ACTION ITEM ▸ Print the records below exactly, with no pictures.

··· DATA RECORDS ···

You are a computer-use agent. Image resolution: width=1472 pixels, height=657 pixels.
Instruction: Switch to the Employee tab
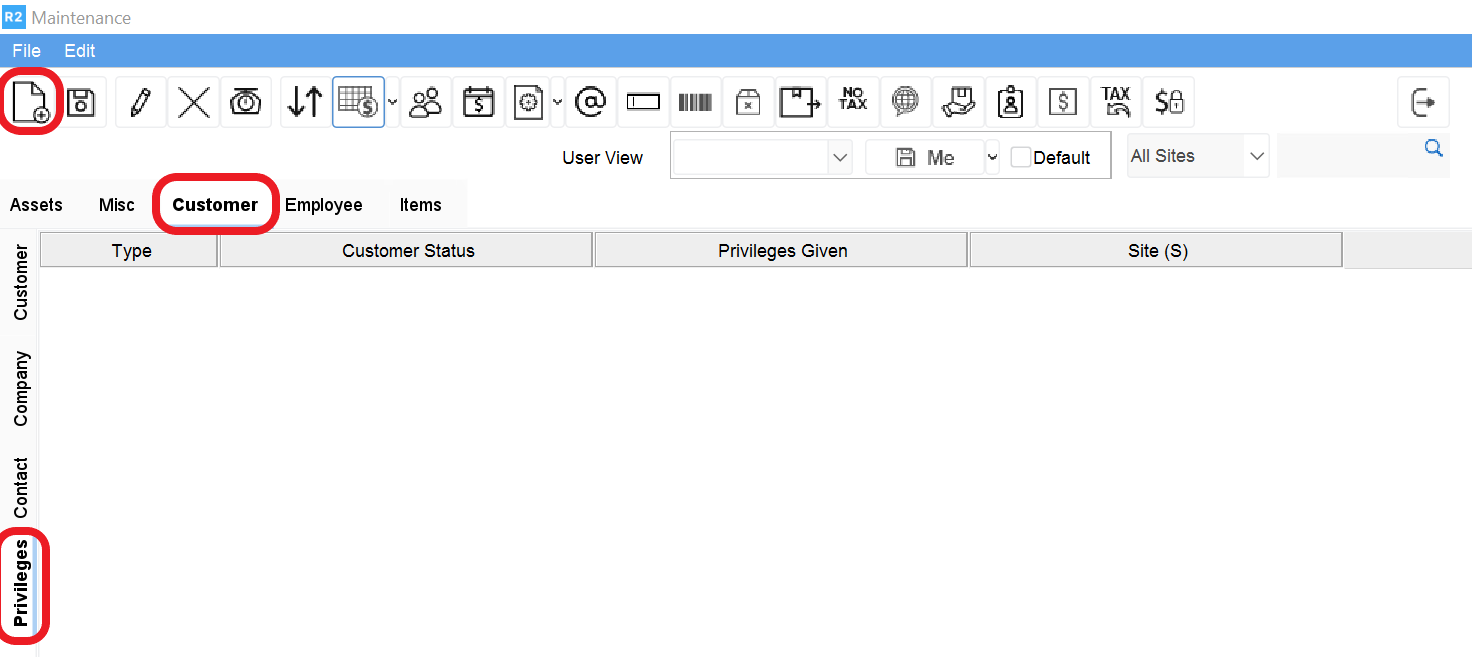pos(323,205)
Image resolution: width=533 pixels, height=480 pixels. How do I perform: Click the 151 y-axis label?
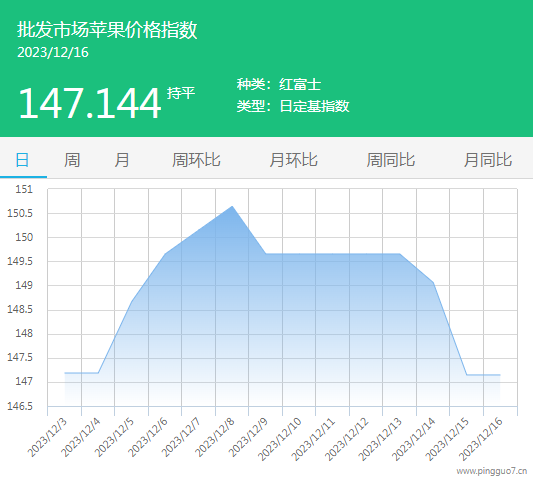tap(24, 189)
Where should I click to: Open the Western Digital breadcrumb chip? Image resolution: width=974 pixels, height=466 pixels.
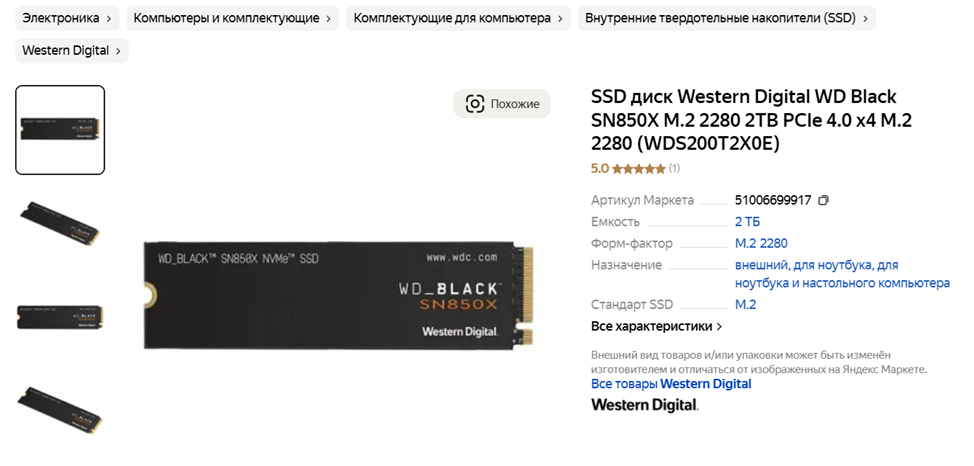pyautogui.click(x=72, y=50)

···

RESPONSE TO THIS TASK ▸
You are a computer-use agent. Image resolution: width=1472 pixels, height=657 pixels.
Instruction: Switch to the Employee tab
pos(323,205)
Image resolution: width=533 pixels, height=480 pixels. How do I perform: Click the 151 y-axis label?
tap(24, 189)
Where should I click to: Open the Western Digital breadcrumb chip? Image resolution: width=974 pixels, height=466 pixels.
pyautogui.click(x=72, y=50)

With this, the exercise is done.